Extending Collector to handle a post-transform

Tue May 28 14:59:48 PDT 2013

Recall that it was a frequently-requested feature during the development of Collector to support an optional post-transform function, decoupling the intermediate accumulation state from the final result.  At the time, I took a swing at implementing this but all the options that made sense at the time added complexity or cost, but since then there have been some refinements to the Collector API that have made this more practical.  This message is in two parts: this one is about how to extend Collector, and the next about how this might affect the standard set of Collectors.  

Currently Collector looks like:

interface Collector<T, R> { 

    Supplier<R> resultSupplier();    // make a new container
    BiFunction<R, T, R> accumulator();   // incorporate one new value
    BinaryOperator<R> combiner();   // combine two containers
    Set<Characteristics> characteristics();

}

where the characteristics are drawn from an enum { CONCURRENT, UNORDERED, and STRICTLY_MUTATIVE }.  Each of these are pure optimizations that enable frameworks to to take advantage of known properties of the collector; if a framework ignores the characteristics, it should still be able to arrive at the correct result.  

The proposed post-transform function would take the final result (after accumulation for serial operation, after combination for parallel operation), and apply a final transform function to it.  Motivation for this feature include: 
 - Use of a different type for accumulation and result.  For example, use a StringBuilder to accumulate but then return a String when done.  
 - Allowing the Collector to impose invariants on the result that may not be efficiently maintainable by the accumulator function. 
 - Enable a Collector to return an immutable result even though mutation is integral to what collect() does.  

Adding a post-function is entirely straightforward, but there are a few disadvantages.  The first is that Collector acquires an extra type parameter; instead of input/output types, there is a third type for the intermediate type.  This adds somewhat to the API surface area.  

The other is a performance concern; for combinators like groupingBy(f, collector), we have a choice of ways to implement the post-function for each value of the resulting map, but none is perfect.  One option is to update the elements in-place with Map.replaceAll(); the other is to return a "view" map.  The former is O(n) in the number of map keys; the latter defers a potentially significant fraction of the collect() work until after the user thinks the collect() is finished (and may lead to redundant work if we don't cache the results of applying the post-function to a specific bucket.)  If the post function is the identity function, this is even worse; we're doing potentially a lot of work for a no-op.  
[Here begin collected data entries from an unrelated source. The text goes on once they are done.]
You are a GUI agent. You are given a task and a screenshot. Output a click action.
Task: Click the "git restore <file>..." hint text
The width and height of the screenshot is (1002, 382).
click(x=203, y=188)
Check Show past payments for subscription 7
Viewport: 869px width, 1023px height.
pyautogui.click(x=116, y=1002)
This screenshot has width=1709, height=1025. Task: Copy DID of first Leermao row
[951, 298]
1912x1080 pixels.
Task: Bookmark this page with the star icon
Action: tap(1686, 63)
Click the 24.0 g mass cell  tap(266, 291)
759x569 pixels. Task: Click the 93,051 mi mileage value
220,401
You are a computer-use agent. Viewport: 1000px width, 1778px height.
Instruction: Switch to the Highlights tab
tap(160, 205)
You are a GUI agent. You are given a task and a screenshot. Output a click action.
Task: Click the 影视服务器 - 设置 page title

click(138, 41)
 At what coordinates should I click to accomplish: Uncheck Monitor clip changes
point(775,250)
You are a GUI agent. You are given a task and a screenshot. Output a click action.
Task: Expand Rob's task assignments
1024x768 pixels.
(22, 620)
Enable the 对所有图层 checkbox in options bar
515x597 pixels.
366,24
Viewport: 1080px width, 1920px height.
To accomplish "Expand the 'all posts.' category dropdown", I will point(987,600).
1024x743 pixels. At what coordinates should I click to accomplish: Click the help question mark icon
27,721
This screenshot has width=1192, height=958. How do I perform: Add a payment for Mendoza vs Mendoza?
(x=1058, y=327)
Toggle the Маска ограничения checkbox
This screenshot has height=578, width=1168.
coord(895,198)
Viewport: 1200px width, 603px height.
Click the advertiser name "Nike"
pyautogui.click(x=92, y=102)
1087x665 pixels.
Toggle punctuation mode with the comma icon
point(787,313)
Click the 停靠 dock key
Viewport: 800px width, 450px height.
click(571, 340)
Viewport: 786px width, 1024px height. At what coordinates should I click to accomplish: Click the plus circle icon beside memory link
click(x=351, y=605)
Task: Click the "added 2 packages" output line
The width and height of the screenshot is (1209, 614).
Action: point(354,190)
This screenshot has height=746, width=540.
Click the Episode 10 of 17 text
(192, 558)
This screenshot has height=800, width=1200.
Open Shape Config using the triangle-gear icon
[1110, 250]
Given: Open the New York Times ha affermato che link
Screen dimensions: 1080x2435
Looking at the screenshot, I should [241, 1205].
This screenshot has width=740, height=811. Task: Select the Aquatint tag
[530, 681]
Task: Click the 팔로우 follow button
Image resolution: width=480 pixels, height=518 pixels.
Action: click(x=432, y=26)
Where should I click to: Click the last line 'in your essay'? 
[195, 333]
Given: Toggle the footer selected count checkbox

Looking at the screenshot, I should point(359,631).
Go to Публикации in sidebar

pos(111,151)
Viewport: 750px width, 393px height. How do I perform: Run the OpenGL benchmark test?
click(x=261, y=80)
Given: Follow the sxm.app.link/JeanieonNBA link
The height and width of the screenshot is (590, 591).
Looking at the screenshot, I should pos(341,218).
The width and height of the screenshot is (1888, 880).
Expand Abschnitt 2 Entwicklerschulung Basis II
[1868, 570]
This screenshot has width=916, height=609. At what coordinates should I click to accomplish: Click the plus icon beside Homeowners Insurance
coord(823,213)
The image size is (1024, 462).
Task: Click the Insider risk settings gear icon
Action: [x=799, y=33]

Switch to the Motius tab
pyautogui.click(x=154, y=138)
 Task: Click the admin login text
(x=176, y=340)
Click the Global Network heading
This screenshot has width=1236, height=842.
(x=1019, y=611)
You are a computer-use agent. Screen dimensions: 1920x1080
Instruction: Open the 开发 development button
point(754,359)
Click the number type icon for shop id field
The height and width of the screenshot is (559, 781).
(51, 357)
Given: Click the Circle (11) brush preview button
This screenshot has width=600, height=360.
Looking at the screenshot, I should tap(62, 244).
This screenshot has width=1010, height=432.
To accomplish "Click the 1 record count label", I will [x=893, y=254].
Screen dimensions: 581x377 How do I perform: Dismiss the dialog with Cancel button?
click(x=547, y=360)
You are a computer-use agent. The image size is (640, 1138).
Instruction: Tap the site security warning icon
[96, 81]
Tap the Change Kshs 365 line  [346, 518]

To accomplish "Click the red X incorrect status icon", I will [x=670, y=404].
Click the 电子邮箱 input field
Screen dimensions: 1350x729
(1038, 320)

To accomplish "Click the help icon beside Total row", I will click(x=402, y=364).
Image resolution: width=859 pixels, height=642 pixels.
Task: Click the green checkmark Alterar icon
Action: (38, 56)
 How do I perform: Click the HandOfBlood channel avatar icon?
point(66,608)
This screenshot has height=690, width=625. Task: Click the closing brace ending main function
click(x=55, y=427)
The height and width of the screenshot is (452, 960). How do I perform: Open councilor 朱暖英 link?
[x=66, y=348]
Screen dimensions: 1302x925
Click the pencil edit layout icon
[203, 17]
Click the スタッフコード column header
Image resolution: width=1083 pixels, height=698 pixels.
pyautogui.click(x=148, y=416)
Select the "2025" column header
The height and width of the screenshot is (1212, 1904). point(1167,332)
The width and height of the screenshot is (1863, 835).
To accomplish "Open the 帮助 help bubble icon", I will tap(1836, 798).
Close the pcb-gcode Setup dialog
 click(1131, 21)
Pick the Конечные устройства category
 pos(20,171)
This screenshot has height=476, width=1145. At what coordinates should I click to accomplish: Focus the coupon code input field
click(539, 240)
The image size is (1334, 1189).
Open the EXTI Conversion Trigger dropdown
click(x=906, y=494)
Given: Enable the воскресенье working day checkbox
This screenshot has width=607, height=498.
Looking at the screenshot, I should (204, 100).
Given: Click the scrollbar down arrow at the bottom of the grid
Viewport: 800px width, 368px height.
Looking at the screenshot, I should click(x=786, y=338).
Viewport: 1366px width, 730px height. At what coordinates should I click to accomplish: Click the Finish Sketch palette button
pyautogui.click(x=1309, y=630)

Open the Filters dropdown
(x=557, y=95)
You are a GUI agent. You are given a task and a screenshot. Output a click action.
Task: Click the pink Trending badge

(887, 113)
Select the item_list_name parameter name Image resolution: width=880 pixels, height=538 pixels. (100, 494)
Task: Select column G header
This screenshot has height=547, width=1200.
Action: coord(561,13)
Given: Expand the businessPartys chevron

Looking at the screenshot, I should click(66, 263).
The addition of the characteristics allows us to identify explicitly when the post-transform is a no-op; have a characteristic flag for that.  

So Collector becomes:

interface Collector<T, I, R> { 

    Supplier<I> resultSupplier();    // make a new container
    BiFunction<I, T, I> accumulator();   // incorporate one new value
    BinaryOperator<I> combiner();   // combine two containers
    Function<I, R> transformer(); 
    Set<Characteristics> characteristics();

}

and the characteristic enum acquires IDENTITY_TRANSFORM.  This means that the cost can be completely eliminated if the feature is not used.  

What's bad?  

 - More generics in Collector signatures.  For Collectors that don't want to export their intermediate type, they are declared as Collector<T, ?, R>, which users may find disturbing. (The obvious attempts to make the extra type arg go away don't work.)  
 - Reliance on erasure.  For collectors like groupingBy() that take a Supplier<M>, we either need to take two suppliers (one for Map<K, I> and the other for Map<K, R>) or explicitly spec that the Map will be used to contain values of either I or R.  While this is not actually a problem for all the Map implementations in the JDK, it is kind of smelly.  (Don't bother raising the issue "and it won't work with reification"; the set of things that already don't is so large that ten more won't make it worse.)  This only shows up in the few Collector forms that take an explicit supplier argument; it is a pure implementation detail for the rest.  

Overall I think this is a reasonable price to pay for making the abstraction more powerful.